Challenges: To design an approach to enable agencies to better include affected populations and ensure they adopt safe hygiene practices. How can hand-washing products be combined with social marketing to make it desirable for affected communities to wash their hands?

5)    Low cost desalination

In coastal Asia, there is a substantial increase in brackish water due to tidal surges, sea level rise and over abstraction. In drought-prone regions, people have to walk further to get potable water because of high evaporation and poor irrigation practices.

Challenge: To develop desalination technologies to provide sufficient drinking water in different emergency scenarios.

6)    Drainage solutions

Spillage from taps in camps, waste water from washing areas and rain can create large muddy ponds where mosquitoes and parasitic worms breed.

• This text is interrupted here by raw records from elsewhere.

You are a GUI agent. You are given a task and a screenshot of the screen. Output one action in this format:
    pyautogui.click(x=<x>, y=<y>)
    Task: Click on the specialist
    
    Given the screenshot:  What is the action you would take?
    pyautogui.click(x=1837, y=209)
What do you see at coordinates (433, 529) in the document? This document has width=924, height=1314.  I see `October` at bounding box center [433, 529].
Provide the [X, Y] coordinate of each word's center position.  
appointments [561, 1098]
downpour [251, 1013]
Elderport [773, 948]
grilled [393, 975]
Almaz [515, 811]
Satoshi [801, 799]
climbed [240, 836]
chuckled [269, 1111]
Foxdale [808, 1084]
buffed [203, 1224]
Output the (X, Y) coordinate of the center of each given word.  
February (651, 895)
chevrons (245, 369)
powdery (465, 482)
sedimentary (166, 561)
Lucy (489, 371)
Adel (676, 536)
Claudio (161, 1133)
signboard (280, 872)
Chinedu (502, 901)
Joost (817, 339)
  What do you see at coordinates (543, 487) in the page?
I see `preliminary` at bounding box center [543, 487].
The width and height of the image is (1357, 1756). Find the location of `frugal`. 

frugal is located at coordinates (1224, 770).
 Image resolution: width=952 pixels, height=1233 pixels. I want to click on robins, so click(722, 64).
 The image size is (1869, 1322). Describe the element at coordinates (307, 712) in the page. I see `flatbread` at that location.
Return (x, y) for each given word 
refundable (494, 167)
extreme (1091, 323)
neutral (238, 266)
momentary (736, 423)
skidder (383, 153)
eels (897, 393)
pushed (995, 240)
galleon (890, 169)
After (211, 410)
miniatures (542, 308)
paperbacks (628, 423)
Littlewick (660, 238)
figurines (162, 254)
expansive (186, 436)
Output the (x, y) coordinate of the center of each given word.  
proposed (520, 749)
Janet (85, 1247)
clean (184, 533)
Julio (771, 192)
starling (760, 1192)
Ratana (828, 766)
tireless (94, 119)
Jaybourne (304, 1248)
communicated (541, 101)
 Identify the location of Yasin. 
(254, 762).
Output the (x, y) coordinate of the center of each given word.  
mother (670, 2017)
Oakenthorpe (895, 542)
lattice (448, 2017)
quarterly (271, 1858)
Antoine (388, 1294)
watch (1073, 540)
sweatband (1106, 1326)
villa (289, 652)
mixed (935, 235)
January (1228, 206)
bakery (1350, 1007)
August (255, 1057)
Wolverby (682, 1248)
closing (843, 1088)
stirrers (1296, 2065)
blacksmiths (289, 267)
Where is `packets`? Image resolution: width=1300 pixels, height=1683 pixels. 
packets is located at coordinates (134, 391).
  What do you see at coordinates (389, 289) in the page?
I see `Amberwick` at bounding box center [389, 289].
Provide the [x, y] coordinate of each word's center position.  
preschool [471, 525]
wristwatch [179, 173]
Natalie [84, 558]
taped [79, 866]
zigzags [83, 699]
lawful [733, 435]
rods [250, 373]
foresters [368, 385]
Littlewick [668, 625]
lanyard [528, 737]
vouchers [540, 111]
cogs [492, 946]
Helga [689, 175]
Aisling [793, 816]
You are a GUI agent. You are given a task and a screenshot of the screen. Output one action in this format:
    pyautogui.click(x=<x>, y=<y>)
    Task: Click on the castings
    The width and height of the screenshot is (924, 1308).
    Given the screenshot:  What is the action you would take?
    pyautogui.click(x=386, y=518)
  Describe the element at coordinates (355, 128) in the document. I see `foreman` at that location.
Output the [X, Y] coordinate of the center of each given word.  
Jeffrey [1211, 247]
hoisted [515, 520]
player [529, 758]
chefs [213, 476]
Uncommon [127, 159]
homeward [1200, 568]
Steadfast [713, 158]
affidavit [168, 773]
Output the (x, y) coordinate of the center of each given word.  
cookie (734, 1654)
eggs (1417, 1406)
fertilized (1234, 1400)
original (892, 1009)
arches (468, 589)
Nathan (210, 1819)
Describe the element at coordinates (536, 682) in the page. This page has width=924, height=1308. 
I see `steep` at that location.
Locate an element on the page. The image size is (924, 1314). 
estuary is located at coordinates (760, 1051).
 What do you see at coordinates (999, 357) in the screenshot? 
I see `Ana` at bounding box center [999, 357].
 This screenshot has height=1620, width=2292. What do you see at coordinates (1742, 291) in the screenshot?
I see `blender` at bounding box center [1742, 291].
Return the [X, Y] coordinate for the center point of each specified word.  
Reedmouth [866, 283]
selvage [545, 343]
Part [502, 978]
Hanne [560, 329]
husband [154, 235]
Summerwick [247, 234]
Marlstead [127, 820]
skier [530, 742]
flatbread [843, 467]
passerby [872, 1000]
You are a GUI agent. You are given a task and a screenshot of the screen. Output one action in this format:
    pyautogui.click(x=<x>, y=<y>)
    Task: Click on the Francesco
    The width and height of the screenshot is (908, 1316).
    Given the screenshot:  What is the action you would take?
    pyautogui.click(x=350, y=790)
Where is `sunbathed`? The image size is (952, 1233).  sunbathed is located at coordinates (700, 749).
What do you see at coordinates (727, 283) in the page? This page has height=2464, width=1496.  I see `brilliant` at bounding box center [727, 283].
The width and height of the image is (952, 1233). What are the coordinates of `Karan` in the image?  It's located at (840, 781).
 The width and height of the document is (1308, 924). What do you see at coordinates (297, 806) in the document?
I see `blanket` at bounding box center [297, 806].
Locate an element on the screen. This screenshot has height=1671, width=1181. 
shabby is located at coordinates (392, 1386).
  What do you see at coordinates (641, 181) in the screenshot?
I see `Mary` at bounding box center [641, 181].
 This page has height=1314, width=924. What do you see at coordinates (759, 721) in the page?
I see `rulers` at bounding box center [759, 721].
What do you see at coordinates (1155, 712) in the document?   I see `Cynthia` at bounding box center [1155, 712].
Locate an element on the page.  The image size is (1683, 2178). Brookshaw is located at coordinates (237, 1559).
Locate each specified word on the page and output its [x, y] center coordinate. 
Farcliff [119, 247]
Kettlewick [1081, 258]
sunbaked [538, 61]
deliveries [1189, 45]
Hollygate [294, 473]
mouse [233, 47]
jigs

Challenge: To propose a new, low-cost drainage system that eliminates standing water where soil has low permeability.

7)    Rubbish management

Rubbish builds up where there are large groups of displaced people. Some agencies burn waste in pits but it can be difficult to incinerate completely while others have set up recycling projects.

Challenges: To design a low-cost, environment-friendly incinerator for rapid deployment to disaster zones. Secondly, to develop a new approach for solid waste management in camps.

8)    Groundwater mapping

There is often conflict with local communities when displaced people rely upon shared ground water supplies.

Challenge: To develop a system to map and share information about aquifers in emergencies and estimate the sustainable abstraction rate throughout the seasons.

9)    Public health risk mapping

There is little documented evidence of the public health risks in emergencies. Agencies focus on providing water and sanitation without a detailed analysis of the causes, sources and vectors of disease transmission.

Challenge: To collate evidence on the impact of public health risks and design a tool to assess these risks.

10)   Marketing latrines

After disasters, people are often reluctant to invest in their own latrines because they do not see the need or cannot afford to buy construction materials.

Challenge: To promote the construction of latrines after disasters. The focus should be on comfort, convenience, avoidance of filth or promotion of social status as research shows these motivate people more than health issues.